Example: Selenium with BeautifulSoup


from selenium import webdriver
from selenium.webdriver.common.by import By
from selenium.webdriver.support.ui import WebDriverWait
from selenium.webdriver.support import expected_conditions as EC
from bs4 import BeautifulSoup
import time

# Setup Selenium driver (ensure you have the correct driver installed)
driver = webdriver.Chrome()  # Or use Firefox, etc.
driver.get("https://example.com/infinite-scroll-page")

# Wait for dynamic content to load
try:
    # Wait for a specific element that appears after AJAX load
    element = WebDriverWait(driver, 10).until(
        EC.presence_of_element_located((By.CLASS_NAME, "product-item"))
    )
    # Optional: Scroll to trigger more AJAX loads
    driver.execute_script("window.scrollTo(0, document.body.scrollHeight);")
    time.sleep(2)  # Let new content load
finally:
    # Get the final page source
    page_source = driver.page_source
    driver.quit()

# Now parse with BeautifulSoup
soup = BeautifulSoup(page_source, 'html.parser')
products = soup.find_all('div', class_='product-item')
for product in products:
    name = product.find('h3').text
    print(name)

This script uses Selenium to load the page and wait for content. It then passes the HTML to BeautifulSoup for parsing. It is powerful but inefficient for large-scale tasks.

For large projects, consider the best practices outlined in BeautifulSoup Large-Scale Scraping Best Practices.

Conclusion

Scraping AJAX content requires a shift in thinking. Do not fight the missing HTML. Look for the source of the data.

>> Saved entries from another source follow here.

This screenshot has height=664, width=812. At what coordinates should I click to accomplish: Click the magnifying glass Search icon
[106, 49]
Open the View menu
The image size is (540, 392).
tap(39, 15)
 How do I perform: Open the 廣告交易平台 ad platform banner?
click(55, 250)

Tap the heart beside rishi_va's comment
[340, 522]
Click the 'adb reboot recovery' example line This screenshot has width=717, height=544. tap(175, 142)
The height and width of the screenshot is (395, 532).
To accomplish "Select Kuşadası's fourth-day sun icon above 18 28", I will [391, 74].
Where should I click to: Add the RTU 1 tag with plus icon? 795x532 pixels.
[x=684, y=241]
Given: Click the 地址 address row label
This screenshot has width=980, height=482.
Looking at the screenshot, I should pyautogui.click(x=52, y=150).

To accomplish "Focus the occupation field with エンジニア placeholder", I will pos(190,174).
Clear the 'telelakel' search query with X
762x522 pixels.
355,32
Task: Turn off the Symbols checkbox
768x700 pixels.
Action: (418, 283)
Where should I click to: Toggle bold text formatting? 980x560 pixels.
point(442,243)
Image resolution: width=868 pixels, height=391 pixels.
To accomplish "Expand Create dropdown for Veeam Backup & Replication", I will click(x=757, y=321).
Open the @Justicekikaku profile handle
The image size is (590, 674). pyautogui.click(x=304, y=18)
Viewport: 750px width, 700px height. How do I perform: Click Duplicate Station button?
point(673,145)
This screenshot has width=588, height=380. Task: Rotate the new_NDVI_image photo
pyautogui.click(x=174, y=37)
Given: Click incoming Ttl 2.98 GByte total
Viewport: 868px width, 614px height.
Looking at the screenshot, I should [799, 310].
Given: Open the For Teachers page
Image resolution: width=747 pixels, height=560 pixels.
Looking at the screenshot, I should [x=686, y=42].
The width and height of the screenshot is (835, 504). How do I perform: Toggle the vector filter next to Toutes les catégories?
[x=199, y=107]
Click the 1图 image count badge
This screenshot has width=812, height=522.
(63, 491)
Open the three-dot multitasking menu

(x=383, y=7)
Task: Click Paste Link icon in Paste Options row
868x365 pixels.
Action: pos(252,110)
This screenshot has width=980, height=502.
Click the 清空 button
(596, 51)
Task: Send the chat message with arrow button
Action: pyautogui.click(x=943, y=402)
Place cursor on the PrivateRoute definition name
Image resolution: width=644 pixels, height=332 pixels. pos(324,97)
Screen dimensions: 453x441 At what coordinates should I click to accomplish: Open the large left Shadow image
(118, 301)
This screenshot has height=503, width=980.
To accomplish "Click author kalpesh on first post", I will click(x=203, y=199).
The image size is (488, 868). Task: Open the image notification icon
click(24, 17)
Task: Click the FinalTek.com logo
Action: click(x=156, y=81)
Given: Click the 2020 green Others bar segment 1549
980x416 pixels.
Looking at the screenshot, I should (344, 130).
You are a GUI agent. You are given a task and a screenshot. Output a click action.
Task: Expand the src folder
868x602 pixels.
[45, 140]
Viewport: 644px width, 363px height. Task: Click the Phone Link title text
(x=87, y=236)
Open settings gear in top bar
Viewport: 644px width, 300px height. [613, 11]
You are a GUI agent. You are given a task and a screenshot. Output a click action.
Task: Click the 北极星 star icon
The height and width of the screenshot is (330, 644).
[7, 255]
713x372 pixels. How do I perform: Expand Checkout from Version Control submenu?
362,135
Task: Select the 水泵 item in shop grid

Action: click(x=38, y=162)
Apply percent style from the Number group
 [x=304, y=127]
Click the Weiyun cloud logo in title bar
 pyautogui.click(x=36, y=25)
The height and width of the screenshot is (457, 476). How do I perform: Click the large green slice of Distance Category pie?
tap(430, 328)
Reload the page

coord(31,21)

The best approach is to find and call the underlying API directly. It is fast, reliable, and gets clean data.

If the data is embedded in a script tag, use regex to extract the JSON. Use a headless browser only as a final, last-resort solution.

Always check the website's robots.txt and terms of service. Scrape responsibly and ethically. Use delays between requests to avoid overloading servers.

With these techniques, you can scrape almost any dynamic website. Combine BeautifulSoup with smart network analysis for success.